Beefy Boxes and Bandwidth Generously Provided by pair Networks
There's more than one way to do things
 
PerlMonks  

Extracting string from a file

by Bindo (Acolyte)
on Nov 11, 2013 at 12:39 UTC ( #1061986=perlquestion: print w/ replies, xml ) Need Help??
Bindo has asked for the wisdom of the Perl Monks concerning the following question:

Greetings good people. I have a log file with more than 10000 lines from which I want to extract all the lines starting with a certain word on to an array and then print the values.

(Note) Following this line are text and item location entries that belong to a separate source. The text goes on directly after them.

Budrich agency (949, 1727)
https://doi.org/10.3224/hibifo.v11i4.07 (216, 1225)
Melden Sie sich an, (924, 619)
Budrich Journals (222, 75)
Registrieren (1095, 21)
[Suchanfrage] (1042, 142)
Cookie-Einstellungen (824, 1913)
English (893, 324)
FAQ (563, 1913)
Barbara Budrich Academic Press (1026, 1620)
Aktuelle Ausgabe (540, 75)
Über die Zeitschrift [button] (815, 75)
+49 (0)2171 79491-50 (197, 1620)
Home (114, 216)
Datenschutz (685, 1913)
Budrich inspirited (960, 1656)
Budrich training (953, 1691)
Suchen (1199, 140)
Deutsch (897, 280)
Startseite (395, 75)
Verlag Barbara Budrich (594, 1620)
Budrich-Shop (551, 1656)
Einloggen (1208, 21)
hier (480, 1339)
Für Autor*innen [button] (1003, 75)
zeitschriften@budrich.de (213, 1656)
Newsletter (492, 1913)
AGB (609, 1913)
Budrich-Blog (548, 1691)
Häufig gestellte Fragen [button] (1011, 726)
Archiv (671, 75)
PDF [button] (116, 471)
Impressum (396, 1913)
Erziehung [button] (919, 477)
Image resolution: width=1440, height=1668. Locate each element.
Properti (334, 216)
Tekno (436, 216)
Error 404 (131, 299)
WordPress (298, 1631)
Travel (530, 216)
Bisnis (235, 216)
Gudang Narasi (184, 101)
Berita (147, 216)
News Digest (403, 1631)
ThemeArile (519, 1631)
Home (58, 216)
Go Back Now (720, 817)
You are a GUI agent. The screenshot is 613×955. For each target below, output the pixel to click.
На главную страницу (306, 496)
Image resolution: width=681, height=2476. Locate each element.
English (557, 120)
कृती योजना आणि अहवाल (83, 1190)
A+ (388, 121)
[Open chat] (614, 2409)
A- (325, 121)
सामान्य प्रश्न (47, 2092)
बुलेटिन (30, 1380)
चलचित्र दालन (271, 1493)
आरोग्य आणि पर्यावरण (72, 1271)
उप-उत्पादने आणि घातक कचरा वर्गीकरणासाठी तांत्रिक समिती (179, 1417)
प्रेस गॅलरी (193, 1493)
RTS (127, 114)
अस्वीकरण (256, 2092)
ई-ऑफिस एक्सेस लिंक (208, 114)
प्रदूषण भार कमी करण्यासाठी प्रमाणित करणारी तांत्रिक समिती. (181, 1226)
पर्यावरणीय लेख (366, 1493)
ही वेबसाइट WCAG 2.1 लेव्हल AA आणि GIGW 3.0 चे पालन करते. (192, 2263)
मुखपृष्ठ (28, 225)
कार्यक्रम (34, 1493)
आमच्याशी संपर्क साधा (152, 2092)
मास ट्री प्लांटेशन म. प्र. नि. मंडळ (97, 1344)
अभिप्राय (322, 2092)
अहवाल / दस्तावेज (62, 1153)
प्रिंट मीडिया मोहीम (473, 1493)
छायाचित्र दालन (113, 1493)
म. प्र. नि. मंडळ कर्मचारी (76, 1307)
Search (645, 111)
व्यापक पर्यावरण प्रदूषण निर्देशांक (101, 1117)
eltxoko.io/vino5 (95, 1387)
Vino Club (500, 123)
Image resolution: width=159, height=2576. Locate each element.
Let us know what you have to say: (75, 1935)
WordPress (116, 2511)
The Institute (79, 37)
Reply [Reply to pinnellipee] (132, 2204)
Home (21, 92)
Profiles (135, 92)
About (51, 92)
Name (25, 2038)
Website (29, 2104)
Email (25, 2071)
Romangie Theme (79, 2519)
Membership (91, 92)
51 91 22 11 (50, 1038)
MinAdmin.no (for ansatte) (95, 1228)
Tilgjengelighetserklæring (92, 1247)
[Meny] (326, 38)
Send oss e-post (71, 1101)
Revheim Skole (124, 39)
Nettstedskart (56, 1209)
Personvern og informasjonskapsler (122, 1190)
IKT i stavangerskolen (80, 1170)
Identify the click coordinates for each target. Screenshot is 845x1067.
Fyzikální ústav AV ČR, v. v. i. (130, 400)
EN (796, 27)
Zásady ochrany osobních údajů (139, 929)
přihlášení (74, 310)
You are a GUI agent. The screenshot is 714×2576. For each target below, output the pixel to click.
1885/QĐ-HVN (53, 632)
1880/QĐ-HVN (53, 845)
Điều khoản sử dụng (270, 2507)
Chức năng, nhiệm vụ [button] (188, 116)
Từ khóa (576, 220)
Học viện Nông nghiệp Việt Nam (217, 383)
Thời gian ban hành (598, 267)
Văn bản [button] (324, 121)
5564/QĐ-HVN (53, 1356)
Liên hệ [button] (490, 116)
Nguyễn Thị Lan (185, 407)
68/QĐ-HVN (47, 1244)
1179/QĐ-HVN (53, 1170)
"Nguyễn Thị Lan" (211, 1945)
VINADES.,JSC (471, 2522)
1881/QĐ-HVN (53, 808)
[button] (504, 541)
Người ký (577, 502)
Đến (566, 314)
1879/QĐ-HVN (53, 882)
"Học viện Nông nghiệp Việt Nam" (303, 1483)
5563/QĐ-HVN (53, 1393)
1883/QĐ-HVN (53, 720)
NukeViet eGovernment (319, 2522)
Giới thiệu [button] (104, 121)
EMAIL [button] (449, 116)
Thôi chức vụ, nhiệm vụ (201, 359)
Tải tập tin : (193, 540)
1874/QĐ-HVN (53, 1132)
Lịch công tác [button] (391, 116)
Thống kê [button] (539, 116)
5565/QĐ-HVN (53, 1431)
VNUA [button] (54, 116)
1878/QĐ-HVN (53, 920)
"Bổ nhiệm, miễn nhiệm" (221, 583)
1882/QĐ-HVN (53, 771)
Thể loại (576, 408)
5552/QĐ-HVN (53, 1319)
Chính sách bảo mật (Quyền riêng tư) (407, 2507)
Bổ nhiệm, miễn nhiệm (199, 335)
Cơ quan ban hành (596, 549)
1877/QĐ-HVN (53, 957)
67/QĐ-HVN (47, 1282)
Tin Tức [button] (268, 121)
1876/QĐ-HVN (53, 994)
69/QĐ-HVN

Following is the string I want to search

~|TOTAL 24.1% 0.4%

Kindly note that I want the word "Total" and those 2 numerical values on to an element of the array as a single entry.(There are many entries starting with Total and I want all of them stored)I'm finding it hard to come along with the regexes :( Anyways following is what I have tried. Pardon me gentlemen I'm a learner so please try to help out.

my $SYS_HOME = "/x01/home"; my $LOG_FILE = $SYS_HOME."/ABC.log"; open (FH, '<', $LOG_FILE) || die "Cant open : $!"; while (<FH>) { chomp; my @FIGURE =~ /~|TOTAL|([\d]+/; foreach (@FIGURE) { print "$_\n"; } }

Many thanks in advance.

Comment on Extracting string from a file
Download Code
Re: Extracting string from a file
by RMGir (Prior) on Nov 11, 2013 at 13:02 UTC
    As it stands, I don't think your code even compiles, since you've got an unbalanced '(' in your regular expression. I'd start by fixing that.

    Second, '|' is a special character in regular expressions, meaning "this OR that". Since you want a literal '|', you need to precede it with a '\'.

    Next, you're using '|' again between TOTAL and your digits, while your example has spaces there. Which is it?

    '\d' is a character class by itself - it doesn't go in square brackets. But since you also need to match '.', use '0-9.'. Do you also need to match negative numbers? If so, that would be '-0-9.'.

    Finally, you're only capturing the first number, and you said you need both.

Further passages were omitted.